Geçtiğimiz günlerde, aceleyle bir yerlere yetişmeye çalışırken, kaldırım kenarında zorlanan yaşlı bir amcaya denk geldim. Bastonuna yaslanmış, her adımını dikkatle atan, ama yine de güçlük çeken biriydi. İçgüdüsel bir hareketle yanına gittim, "İsterseniz koluma girin" dedim. Hafifçe gülümsedi, "Olur evladım" dedi ve birlikte yürümeye başladık.
İşte o birkaç dakikalık yürüyüş, bana saatlerce düşündürecek bir şeyler bıraktı.
Amca, teşekkür ederken bir yandan da hikâyesini anlatmaya başladı. Gençliğinde buralarda nasıl koştuğunu, şimdi ise birkaç adımın bile nasıl büyük bir çaba istediğini... Kendi hayatımdaki telaşı düşündüm. Hep bir yere yetişmeye çalışıyor, hep bir şeyleri tamamlamaya uğraşıyorum. Ama varmaya çalıştığım yerin tam olarak neresi olduğunu çoğu zaman bilmiyorum.
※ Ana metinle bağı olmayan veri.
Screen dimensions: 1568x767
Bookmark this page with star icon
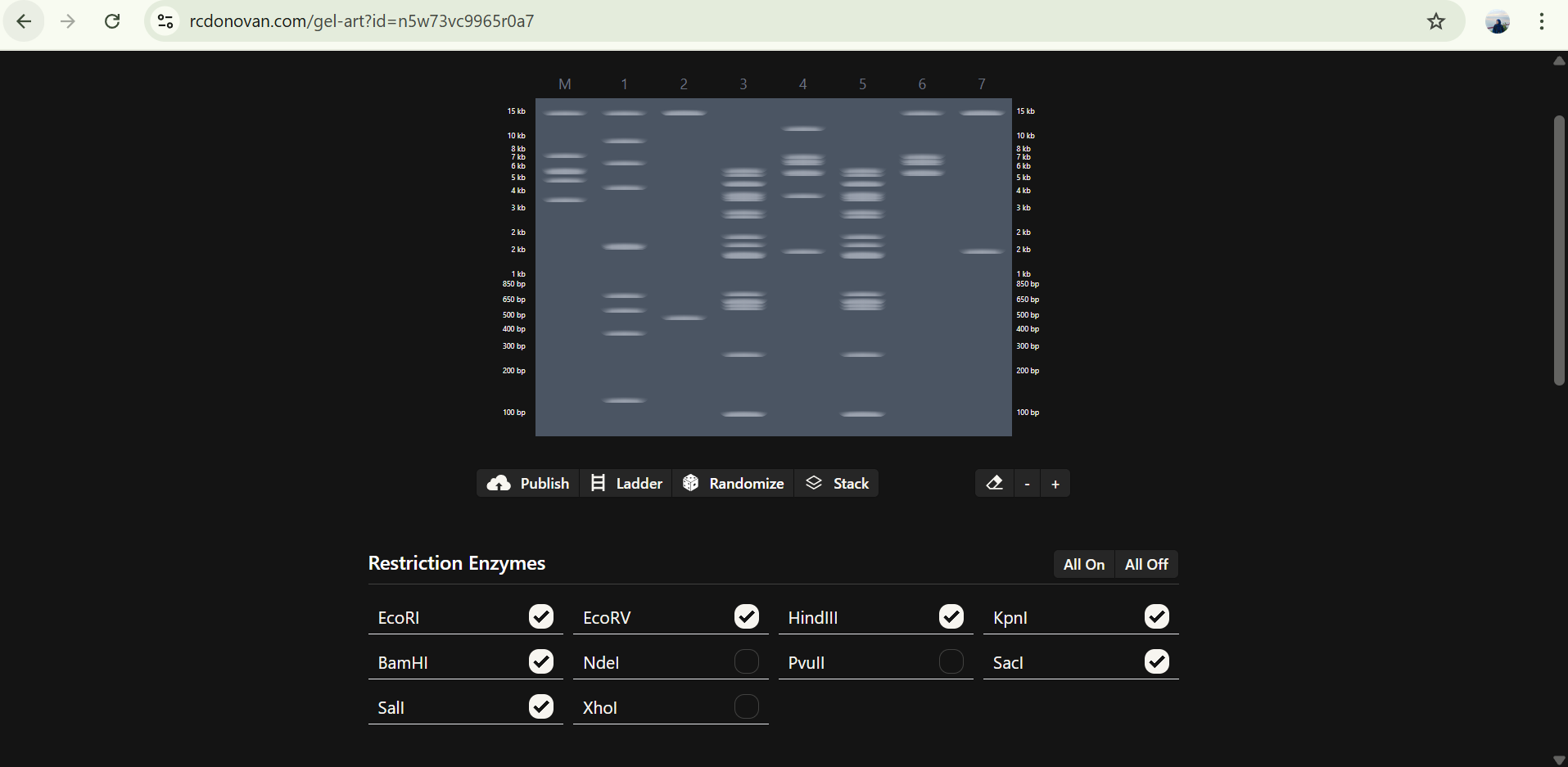(x=1435, y=21)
Yaşam dediğimiz şey, bir yere yetişme yarışı mıydı gerçekten? Yoksa önemli olan, yavaşladığımız anlarda yanımızdakilere bir el uzatabilmek miydi?
O amcanın minnetle dolu bakışı, belki de son zamanlarda yüzümde eksik kalan bir duyguyu hatırlattı: Şefkati. Ne zaman bu kadar aceleci olduk? Ne zaman sokakta yürürken birbirimize görünmez olduk? Kendi dünyamıza o kadar kapanmışız ki, bazen yanımızdakinin varlığını bile fark edemiyoruz.
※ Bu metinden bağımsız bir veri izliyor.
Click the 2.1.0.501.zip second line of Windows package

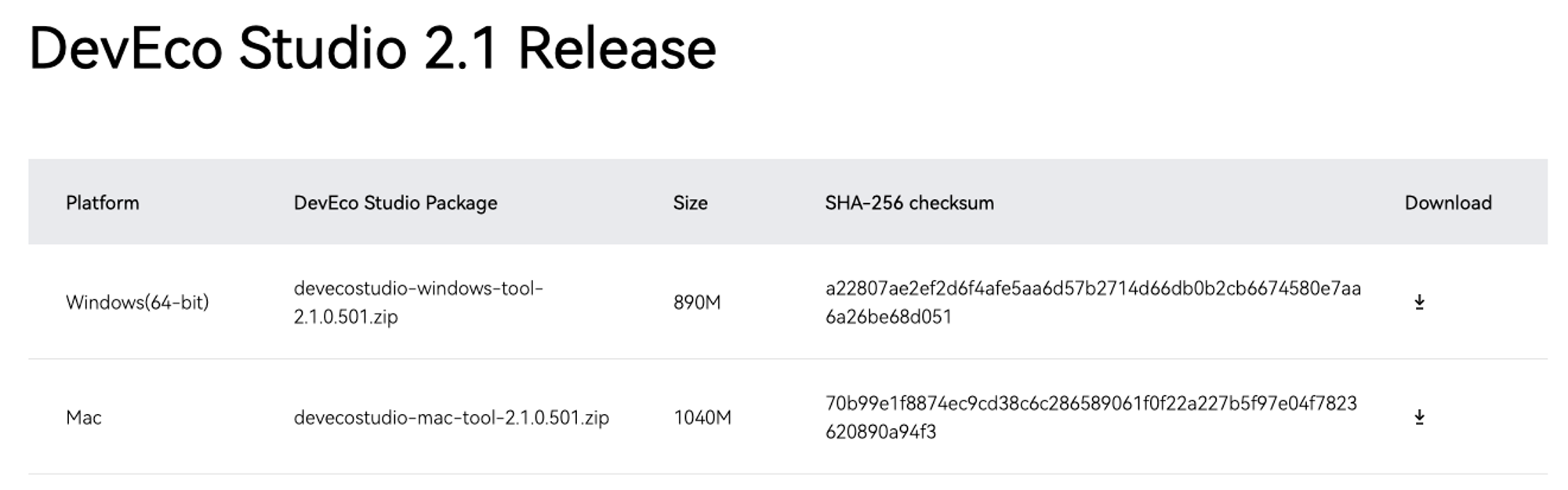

Birkaç adımlık bir yol, bana yılların dersini verdi. Hayat, sadece hızla akıp giden günlerden ibaret değil. Bazen durup başkalarının hikâyelerine ortak olmak, kendi hikâyemizi de tamamlıyor.
Yaşamı sorgulamak için büyük olaylar beklemeye gerek yokmuş meğer. Bazen bir bastonun titrek gölgesi, insanın içinde derin bir sarsıntı yaratabiliyormuş.
O gün fark ettim: Hayat sadece varmak değil, bazen yolda karşılaştıklarımızı anlamakmış.